DIRECTIONS FOR THIS TASK :: Copy each line of the data beneath in which the word "computer" appears.

⁂

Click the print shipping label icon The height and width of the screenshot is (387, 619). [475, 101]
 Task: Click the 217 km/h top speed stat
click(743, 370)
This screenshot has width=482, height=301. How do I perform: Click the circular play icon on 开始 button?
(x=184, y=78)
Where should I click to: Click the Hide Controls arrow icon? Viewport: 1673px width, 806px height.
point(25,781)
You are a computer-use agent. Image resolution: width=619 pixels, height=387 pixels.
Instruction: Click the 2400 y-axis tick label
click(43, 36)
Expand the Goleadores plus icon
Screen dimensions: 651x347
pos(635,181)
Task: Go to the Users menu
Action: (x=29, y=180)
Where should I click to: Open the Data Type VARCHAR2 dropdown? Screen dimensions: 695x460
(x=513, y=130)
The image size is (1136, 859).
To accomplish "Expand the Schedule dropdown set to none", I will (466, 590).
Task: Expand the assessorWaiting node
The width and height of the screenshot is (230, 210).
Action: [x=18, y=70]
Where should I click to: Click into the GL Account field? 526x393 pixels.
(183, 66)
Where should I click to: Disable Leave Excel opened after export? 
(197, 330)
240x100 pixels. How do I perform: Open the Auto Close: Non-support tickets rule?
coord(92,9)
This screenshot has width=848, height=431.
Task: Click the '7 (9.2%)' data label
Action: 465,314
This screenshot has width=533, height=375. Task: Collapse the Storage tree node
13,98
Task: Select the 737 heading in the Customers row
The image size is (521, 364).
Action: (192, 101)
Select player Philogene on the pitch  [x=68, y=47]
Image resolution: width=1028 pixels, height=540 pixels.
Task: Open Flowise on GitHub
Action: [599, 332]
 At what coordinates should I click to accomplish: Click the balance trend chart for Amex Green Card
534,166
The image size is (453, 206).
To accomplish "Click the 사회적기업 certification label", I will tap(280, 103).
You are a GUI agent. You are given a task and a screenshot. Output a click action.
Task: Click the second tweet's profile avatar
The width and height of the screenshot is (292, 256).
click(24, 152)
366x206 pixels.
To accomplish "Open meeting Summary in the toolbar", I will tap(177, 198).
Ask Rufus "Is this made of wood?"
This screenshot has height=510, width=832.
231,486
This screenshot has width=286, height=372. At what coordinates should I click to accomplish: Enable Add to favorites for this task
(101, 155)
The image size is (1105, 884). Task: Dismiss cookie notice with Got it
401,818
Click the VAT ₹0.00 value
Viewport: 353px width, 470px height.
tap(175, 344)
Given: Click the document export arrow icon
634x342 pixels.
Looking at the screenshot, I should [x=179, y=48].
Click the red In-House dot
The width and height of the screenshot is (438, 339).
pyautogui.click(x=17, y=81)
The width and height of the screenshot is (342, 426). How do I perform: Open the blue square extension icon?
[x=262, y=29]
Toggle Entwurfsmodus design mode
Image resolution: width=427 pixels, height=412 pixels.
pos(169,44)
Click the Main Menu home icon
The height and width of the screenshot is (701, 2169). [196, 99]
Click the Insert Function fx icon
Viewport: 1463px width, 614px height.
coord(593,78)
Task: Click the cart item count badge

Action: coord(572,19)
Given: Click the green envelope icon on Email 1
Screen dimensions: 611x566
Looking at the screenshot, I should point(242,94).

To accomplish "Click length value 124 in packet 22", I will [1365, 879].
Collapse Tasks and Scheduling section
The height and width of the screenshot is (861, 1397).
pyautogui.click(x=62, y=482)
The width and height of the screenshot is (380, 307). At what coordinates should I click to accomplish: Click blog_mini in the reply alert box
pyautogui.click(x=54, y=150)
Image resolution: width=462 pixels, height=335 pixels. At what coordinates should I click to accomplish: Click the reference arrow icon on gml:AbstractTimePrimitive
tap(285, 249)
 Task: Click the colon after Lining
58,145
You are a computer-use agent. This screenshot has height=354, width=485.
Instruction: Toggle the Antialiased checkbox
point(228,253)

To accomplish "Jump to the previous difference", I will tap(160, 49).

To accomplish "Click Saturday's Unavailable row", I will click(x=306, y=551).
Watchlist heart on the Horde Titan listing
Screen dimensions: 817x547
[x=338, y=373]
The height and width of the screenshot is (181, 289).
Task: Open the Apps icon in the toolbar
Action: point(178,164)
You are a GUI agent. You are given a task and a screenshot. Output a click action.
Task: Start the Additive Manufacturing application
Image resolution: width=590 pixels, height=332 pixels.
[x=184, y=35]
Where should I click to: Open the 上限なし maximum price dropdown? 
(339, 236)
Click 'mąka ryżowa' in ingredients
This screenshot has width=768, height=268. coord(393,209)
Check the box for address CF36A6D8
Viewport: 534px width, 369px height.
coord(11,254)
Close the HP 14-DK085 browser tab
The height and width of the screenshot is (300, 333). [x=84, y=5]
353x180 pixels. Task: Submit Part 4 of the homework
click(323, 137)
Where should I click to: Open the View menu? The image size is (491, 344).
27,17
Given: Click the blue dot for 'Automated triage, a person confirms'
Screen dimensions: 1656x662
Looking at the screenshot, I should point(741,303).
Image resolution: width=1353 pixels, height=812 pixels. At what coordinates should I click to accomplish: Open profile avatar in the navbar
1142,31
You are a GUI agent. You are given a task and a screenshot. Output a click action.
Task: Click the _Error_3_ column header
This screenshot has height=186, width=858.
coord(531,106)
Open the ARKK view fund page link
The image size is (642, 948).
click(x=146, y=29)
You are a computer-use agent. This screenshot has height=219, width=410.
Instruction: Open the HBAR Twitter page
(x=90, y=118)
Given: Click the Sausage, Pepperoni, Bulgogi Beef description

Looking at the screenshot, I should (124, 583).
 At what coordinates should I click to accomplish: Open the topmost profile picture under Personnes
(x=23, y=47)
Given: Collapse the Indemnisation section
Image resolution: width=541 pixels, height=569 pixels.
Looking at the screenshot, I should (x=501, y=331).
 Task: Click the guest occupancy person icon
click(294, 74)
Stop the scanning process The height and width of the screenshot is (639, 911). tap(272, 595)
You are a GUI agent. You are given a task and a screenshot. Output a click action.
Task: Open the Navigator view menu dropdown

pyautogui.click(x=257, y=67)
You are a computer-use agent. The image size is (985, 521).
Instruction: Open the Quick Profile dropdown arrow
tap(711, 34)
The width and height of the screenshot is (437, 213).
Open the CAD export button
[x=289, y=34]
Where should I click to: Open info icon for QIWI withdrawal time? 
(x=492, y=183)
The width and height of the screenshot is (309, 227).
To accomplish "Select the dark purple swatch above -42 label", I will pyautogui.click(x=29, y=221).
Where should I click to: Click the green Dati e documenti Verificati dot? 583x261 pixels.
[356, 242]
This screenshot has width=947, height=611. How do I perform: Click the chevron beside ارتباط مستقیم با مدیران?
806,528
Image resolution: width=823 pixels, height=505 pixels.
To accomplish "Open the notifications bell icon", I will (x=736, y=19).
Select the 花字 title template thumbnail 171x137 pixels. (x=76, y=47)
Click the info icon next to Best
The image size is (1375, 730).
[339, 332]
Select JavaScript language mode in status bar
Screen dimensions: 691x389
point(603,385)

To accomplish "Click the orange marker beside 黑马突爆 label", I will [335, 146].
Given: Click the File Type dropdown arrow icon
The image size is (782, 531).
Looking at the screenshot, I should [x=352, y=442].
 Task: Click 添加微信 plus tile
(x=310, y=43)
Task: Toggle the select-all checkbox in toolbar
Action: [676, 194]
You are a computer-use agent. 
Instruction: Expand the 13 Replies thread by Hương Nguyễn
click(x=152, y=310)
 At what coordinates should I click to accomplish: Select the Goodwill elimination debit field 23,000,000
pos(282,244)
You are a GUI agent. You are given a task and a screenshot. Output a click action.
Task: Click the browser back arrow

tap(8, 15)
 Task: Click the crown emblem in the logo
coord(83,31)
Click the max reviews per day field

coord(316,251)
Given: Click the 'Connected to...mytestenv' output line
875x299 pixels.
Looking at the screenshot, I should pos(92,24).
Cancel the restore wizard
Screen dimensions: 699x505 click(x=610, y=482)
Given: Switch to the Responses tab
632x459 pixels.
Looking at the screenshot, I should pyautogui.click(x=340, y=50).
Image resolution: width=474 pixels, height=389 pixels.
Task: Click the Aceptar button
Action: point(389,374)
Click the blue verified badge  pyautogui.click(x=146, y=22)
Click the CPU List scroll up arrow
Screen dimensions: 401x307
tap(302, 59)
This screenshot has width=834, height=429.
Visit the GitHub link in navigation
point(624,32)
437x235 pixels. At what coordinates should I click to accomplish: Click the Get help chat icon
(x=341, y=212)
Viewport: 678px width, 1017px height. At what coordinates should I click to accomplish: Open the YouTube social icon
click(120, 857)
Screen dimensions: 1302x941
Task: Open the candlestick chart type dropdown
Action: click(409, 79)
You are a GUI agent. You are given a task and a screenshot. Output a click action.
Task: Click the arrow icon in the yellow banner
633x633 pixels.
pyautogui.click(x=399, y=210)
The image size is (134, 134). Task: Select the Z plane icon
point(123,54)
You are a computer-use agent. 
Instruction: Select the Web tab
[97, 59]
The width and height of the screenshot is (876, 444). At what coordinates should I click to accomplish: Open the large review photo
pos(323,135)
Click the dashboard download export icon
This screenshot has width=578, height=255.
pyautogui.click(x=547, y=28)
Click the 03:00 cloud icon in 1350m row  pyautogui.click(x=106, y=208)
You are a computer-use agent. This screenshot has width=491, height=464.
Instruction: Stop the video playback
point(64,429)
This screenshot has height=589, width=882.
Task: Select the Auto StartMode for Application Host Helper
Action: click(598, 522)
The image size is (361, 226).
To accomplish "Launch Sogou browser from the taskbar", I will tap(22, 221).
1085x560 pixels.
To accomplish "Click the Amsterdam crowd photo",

⁂

THE COMPLETED TASK ::
You are a computer-use agent. Image resolution: width=619 pixels, height=387 pixels.
You are a computer-use agent. This screenshot has height=354, width=485.
You are a computer-use agent. This screenshot has height=219, width=410.
You are a computer-use agent. The image size is (985, 521).
You are a computer-use agent. 
You are a computer-use agent. 
You are a computer-use agent. This screenshot has width=491, height=464.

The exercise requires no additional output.